The world became a little more funky on this day in 1997, as it was the day when Missy "Misdemeanor" Elliott released Supa Dupa Fly, her stunning, instant-classic debut that changed the way people thought about mainstream hip-hop. In dropping Supa Dupa Fly, Elliott — along with friend, producer and regular tag-team partner Timbaland — created a whole new universe full of syncopated beats, twitchy dance grooves and stream-of-consciousness lyrics that often flirted with the absurd.
Elliott and Timbaland had already been making waves behind the scenes before the release of Supa Dupa Fly, most notably on Aaliyah's One in a Million (she had also written and produced tracks for Jodeci, SWV and 702). Elliott had also become a coveted guest artist, dropping in on tracks and remixes for the likes of New Edition, LSG and MC Lyte. All the while, Elliott and Timbaland were hard at work crafting their own set of bizarre tracks destined to become Supa Dupa Fly.
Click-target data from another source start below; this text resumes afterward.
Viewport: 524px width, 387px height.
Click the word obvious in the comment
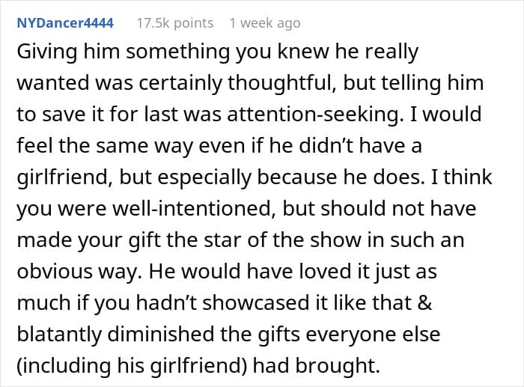coord(54,272)
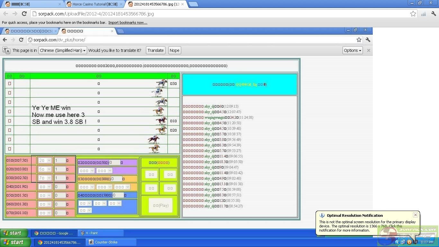The image size is (439, 247).
Task: Open wrench menu in the topmost browser toolbar
Action: pos(434,14)
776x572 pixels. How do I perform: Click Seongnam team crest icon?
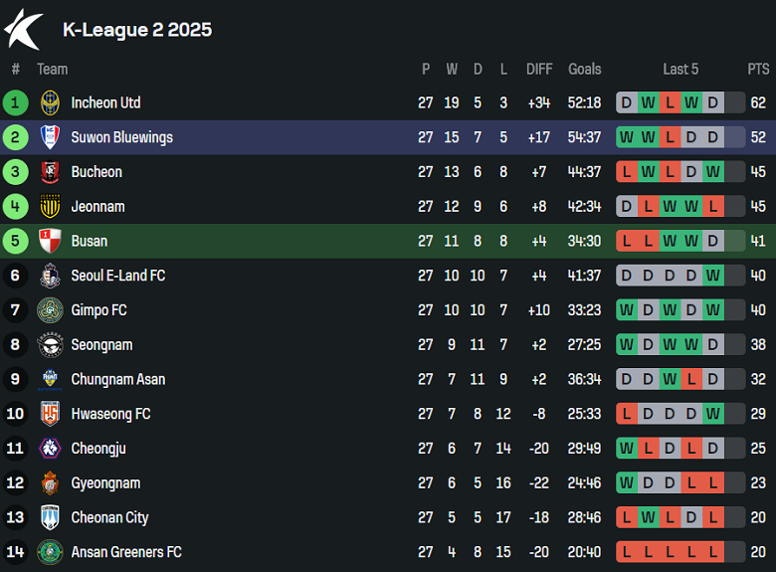[50, 344]
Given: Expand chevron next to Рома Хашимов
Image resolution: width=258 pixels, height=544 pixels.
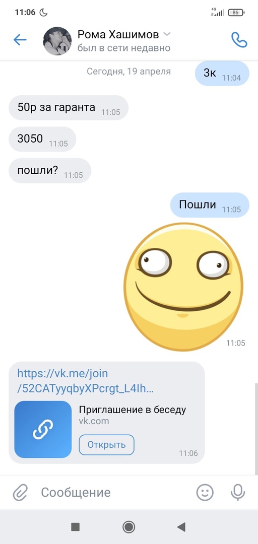Looking at the screenshot, I should 167,34.
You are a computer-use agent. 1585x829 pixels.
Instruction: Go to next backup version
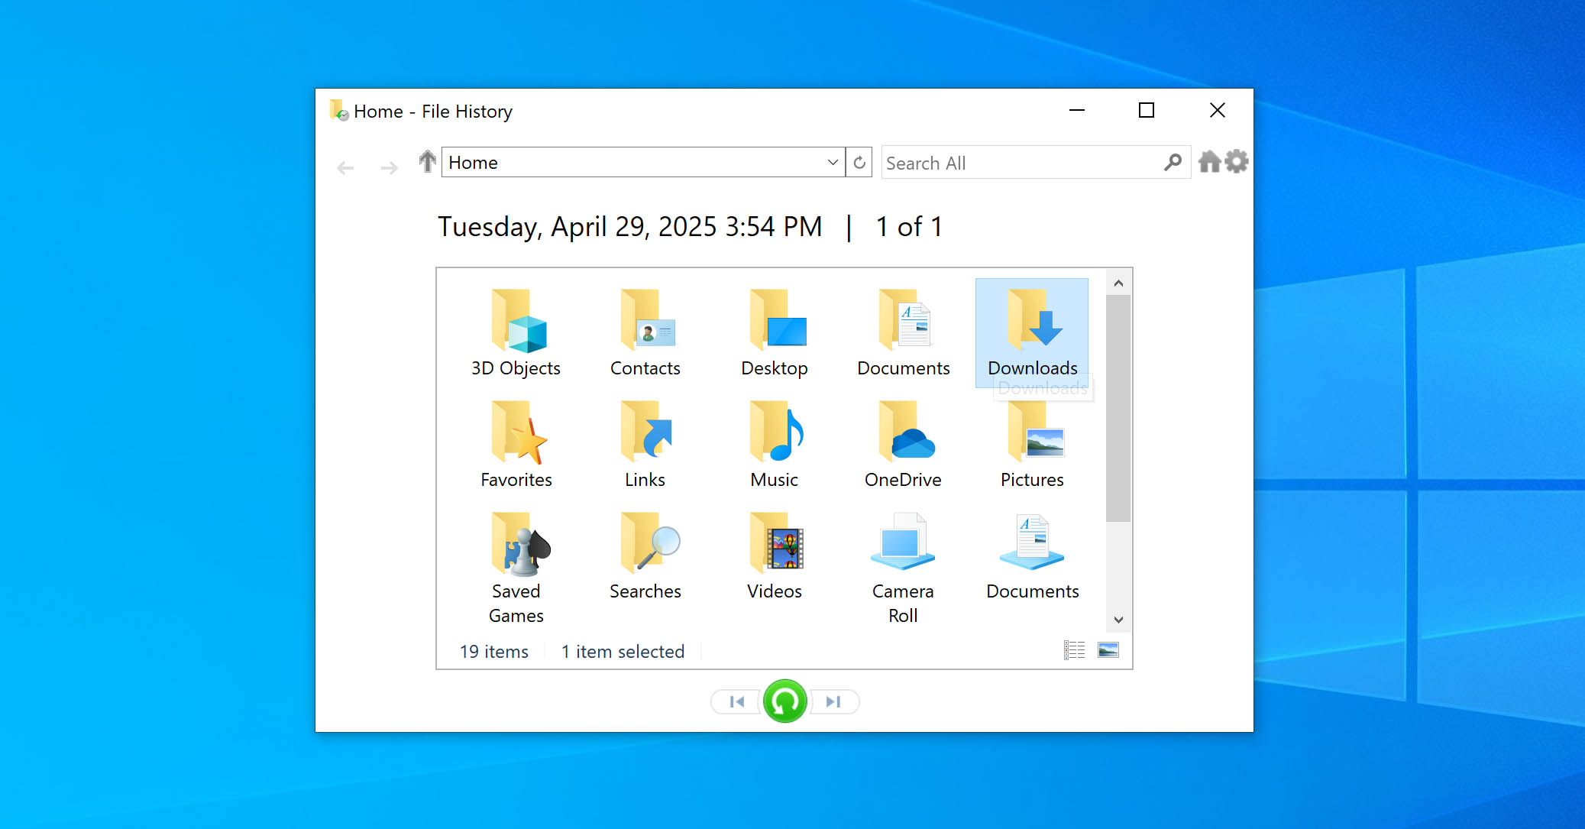[833, 701]
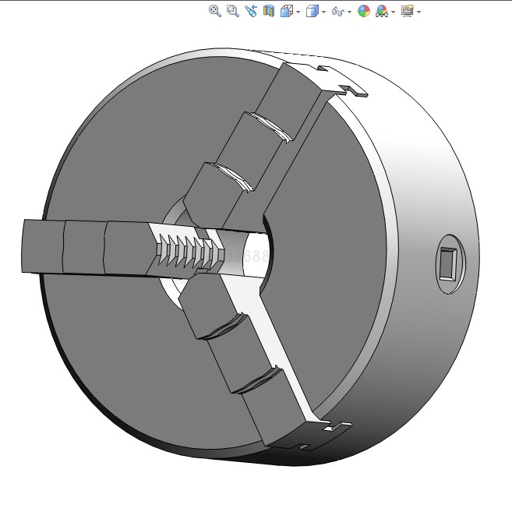Click the View Settings monitor icon
This screenshot has height=512, width=512.
(407, 11)
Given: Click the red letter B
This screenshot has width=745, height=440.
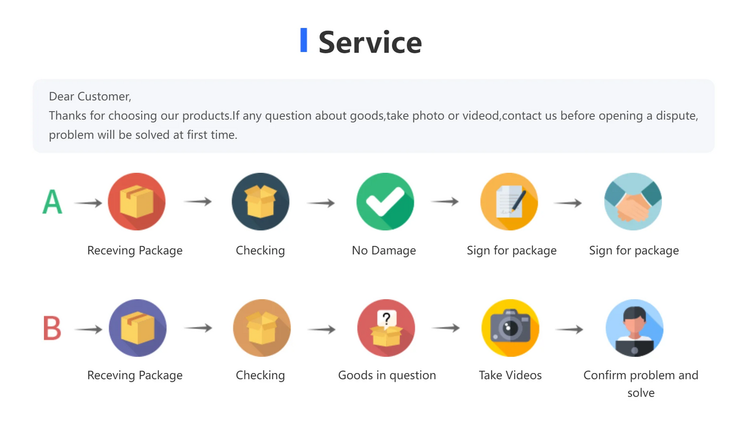Looking at the screenshot, I should pyautogui.click(x=52, y=328).
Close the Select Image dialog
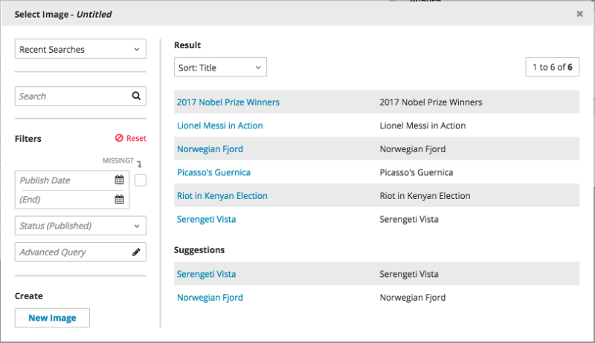595x343 pixels. tap(579, 13)
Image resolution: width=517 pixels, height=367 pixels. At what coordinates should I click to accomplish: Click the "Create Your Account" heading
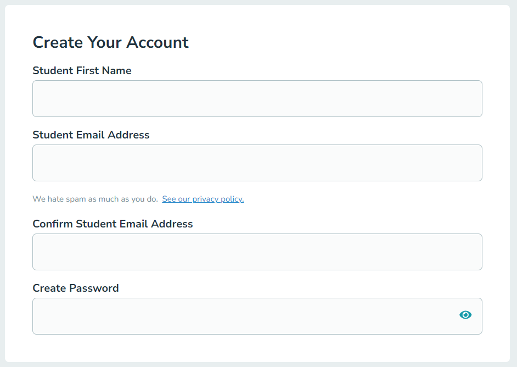coord(110,42)
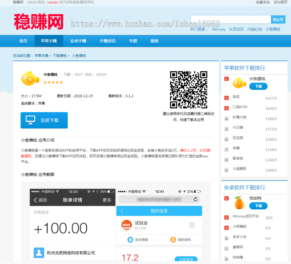Open the 专题 navigation tab
The image size is (291, 264).
(x=133, y=41)

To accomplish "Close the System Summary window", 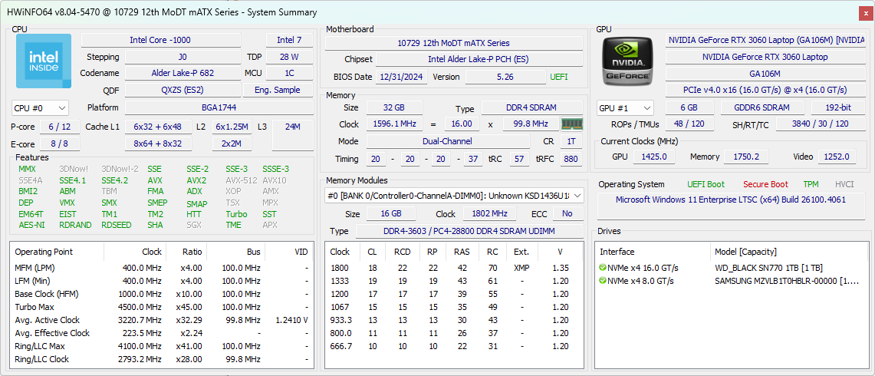I will coord(865,12).
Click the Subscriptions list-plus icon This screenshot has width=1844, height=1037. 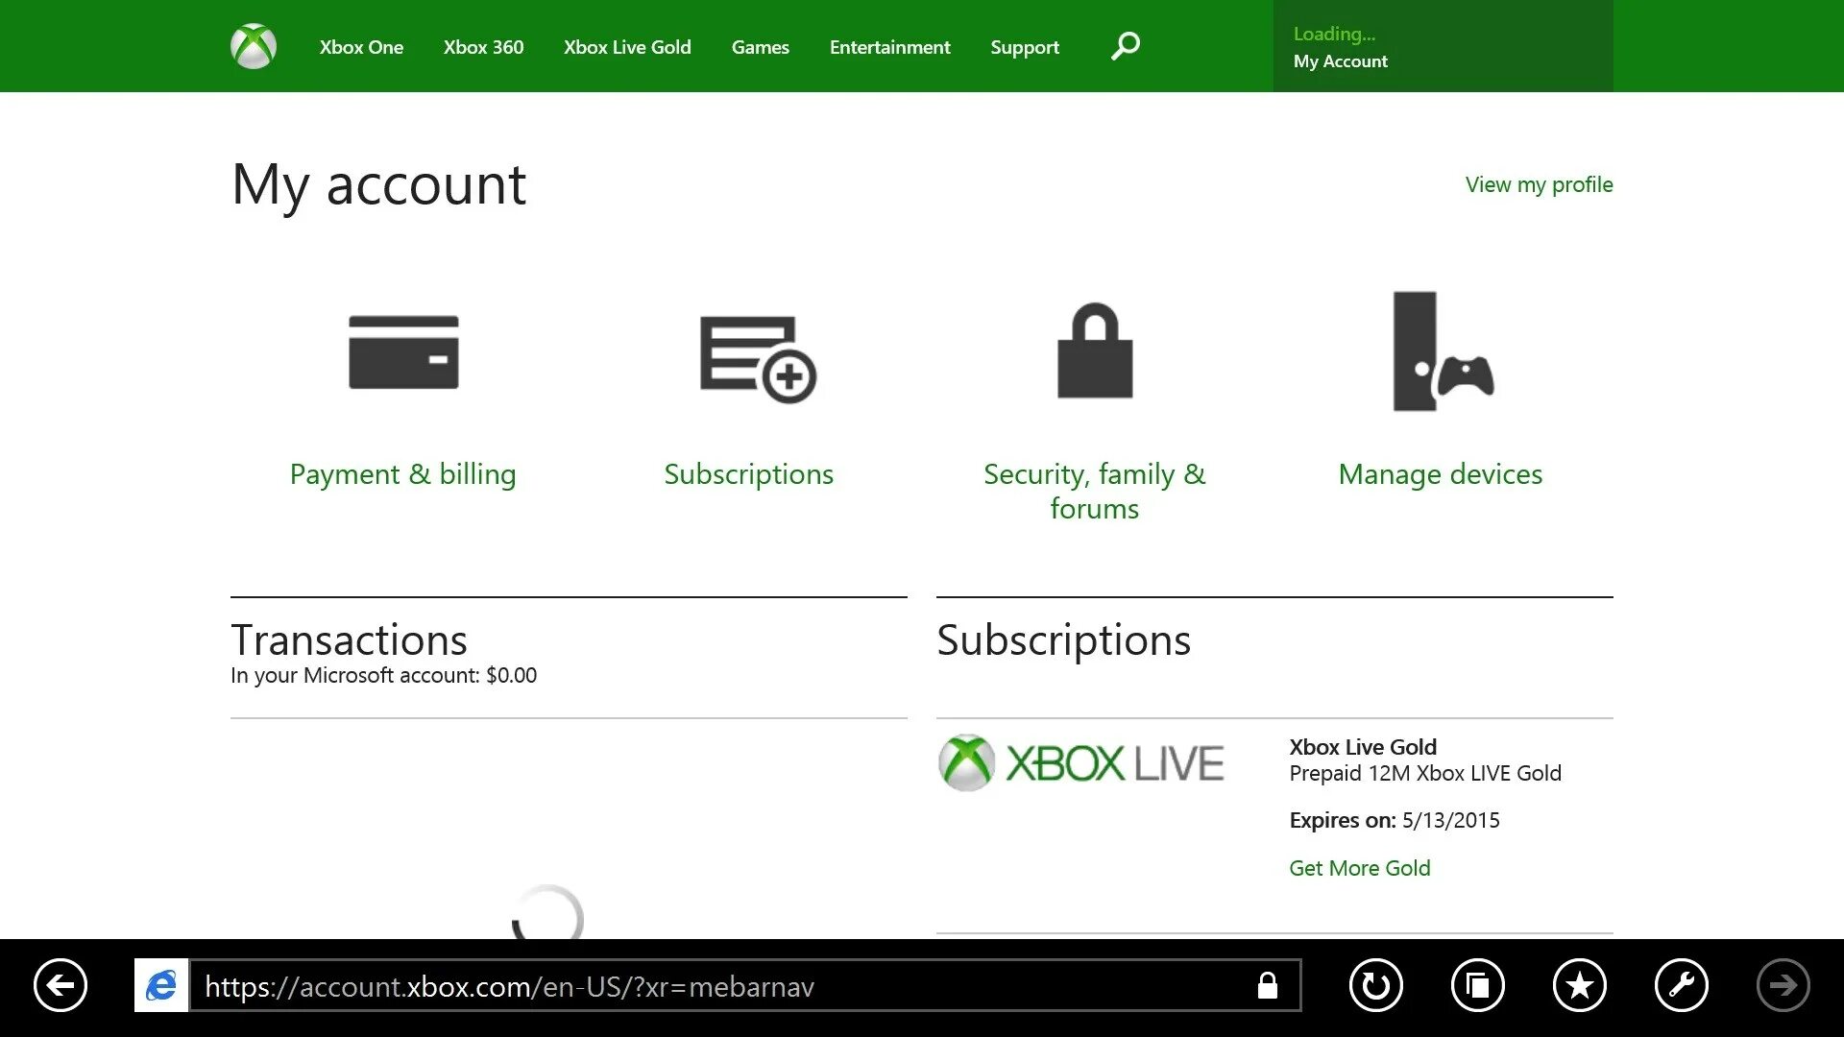(x=757, y=359)
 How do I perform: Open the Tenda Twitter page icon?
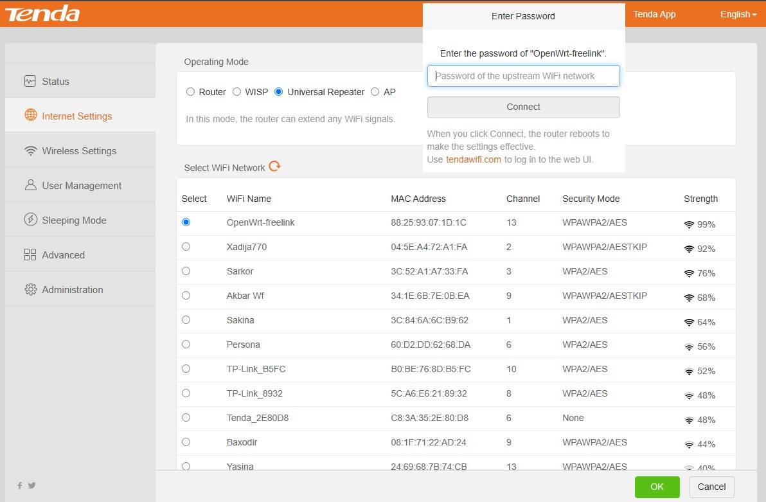[x=31, y=485]
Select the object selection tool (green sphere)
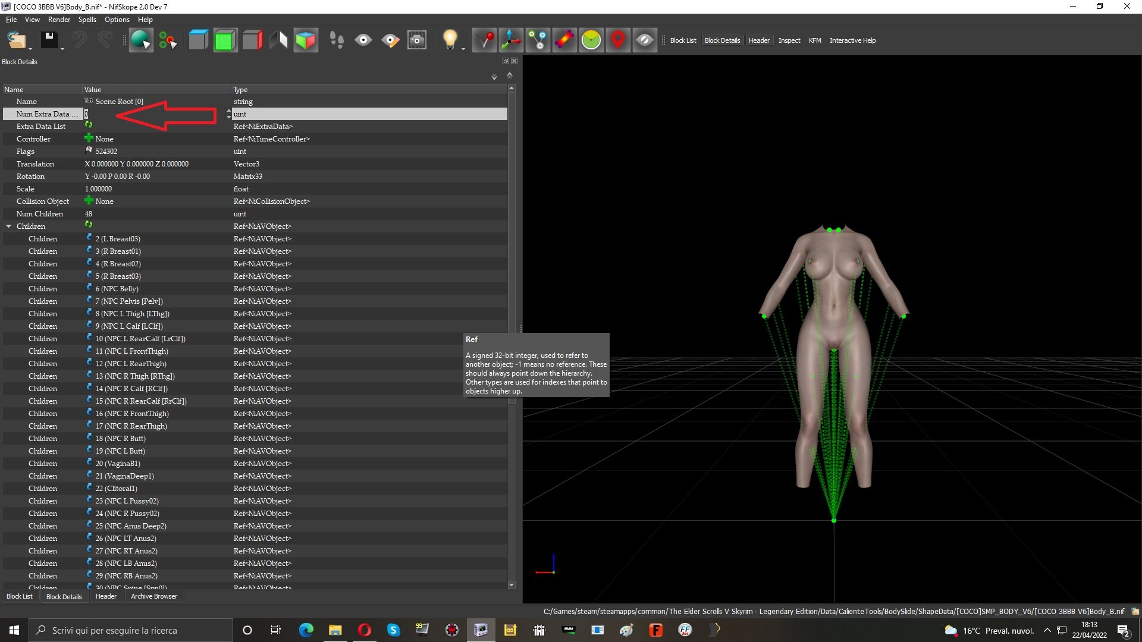 click(141, 40)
Supa Dupa Fly is a tremendously well-balanced album, full of thick beats and hook-filled grooves that often have two or three independent snatches of melody all working together and blurring the line between straight-up hip-hop and sultry R&B. There's the menacing "Sock It 2 Me" (featuring a tongue-twisting guest appearance by Da Brat), the fluttering "Beep Me 911," the swirling "Izzy Izzy Ahh" and the deceptively deep "Pass da Blunt." But Supa Dupa Fly's greatest contribution (and the main reason why it sold over one million copies) was "The Rain (Supa Dupa Fly)," a strange, hypnotic bit of icy funk that featured Elliott's strange flow, Timbaland's penchant for shape-shifting bass grooves, mysterious bits of melody and the immortal line "Beep beep/ Who got the keys to the jeep?/ Vroom!" It also gave birth to one of the greatest hip-hop videos ever made, which features lots of fish eye lenses, jagged dancing and Elliott's famous "trash bag" costume.